(Stored data entries)
- - - - -

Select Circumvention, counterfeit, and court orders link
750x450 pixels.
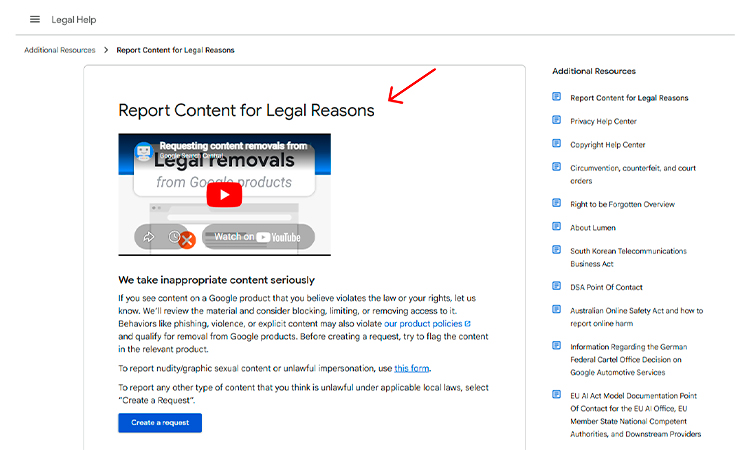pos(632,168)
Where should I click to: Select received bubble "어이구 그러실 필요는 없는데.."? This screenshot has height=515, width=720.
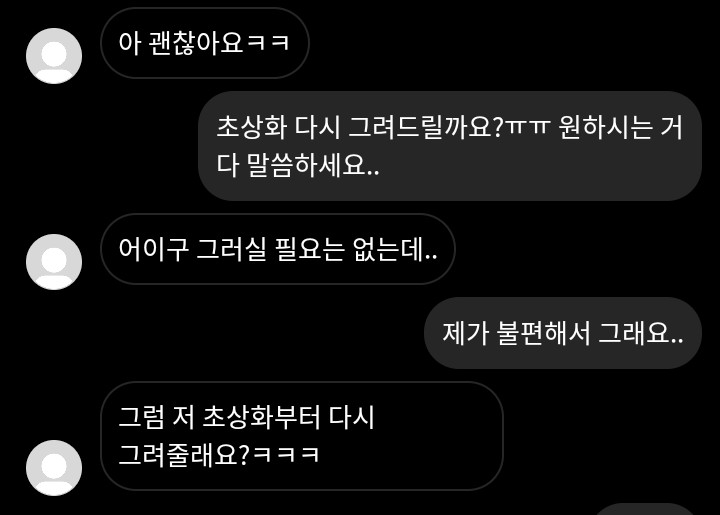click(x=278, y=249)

- - - - -

The expected output is the full data above, reproduced exactly with no images.

Task answer:
Select Circumvention, counterfeit, and court orders link
750x450 pixels.
pos(632,168)
Where should I click to: Select received bubble "어이구 그러실 필요는 없는데.."? This screenshot has height=515, width=720.
click(x=278, y=249)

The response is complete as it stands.